| What is required |
For the material below, return exactly the lines starting at the line containing "The image size is (1303, 737)." and ending at the line containing "Viewport: 1148px width, 587px", both ends included, and no others.

| Provided data |
--*--
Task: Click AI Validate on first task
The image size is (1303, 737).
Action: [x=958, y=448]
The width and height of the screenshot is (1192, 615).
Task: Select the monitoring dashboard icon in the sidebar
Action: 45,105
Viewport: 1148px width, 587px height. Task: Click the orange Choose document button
--*--
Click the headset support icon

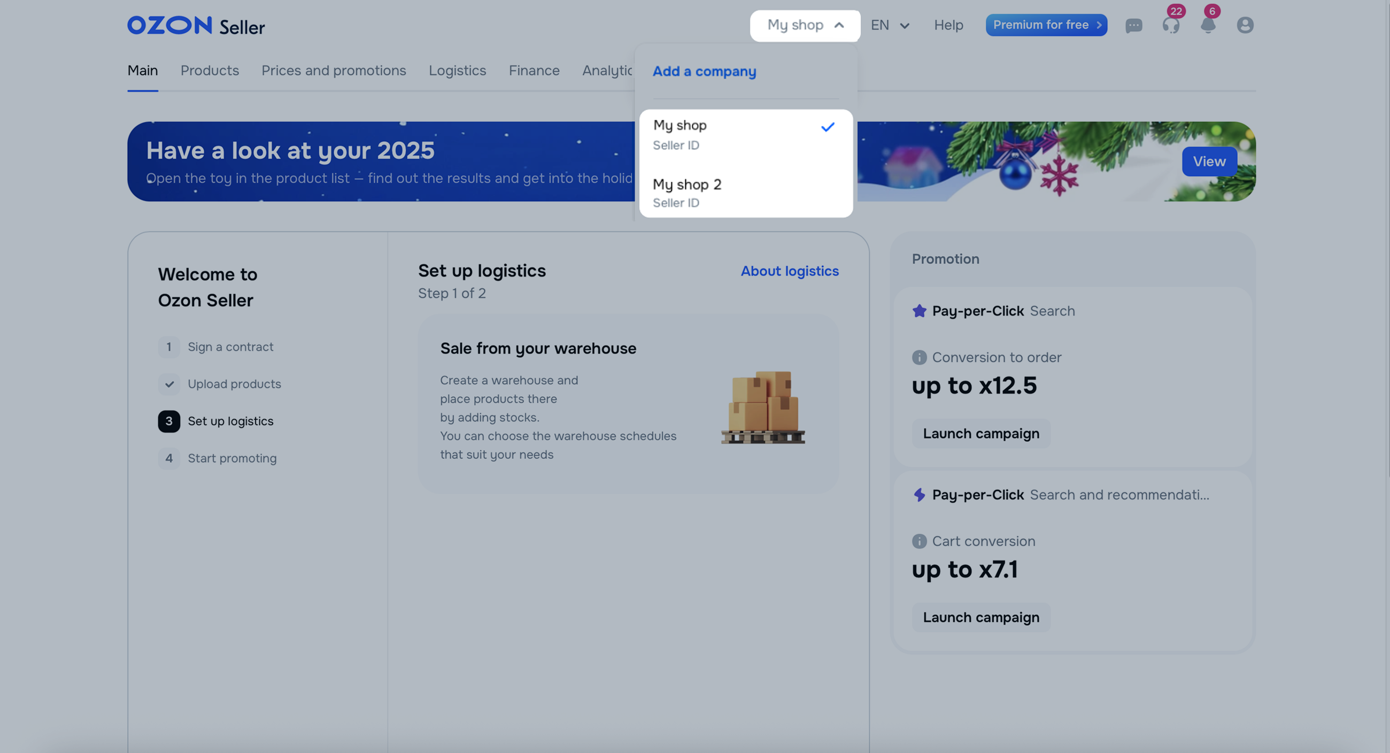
--*--
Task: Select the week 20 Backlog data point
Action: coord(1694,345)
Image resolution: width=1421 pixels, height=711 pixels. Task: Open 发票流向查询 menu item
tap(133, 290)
--*--
| Result for this exercise |
The image size is (1303, 737).
Action: [x=958, y=448]
The width and height of the screenshot is (1192, 615).
Task: Select the monitoring dashboard icon in the sidebar
Action: 45,105
Viewport: 1148px width, 587px height. Task: Click the orange Choose document button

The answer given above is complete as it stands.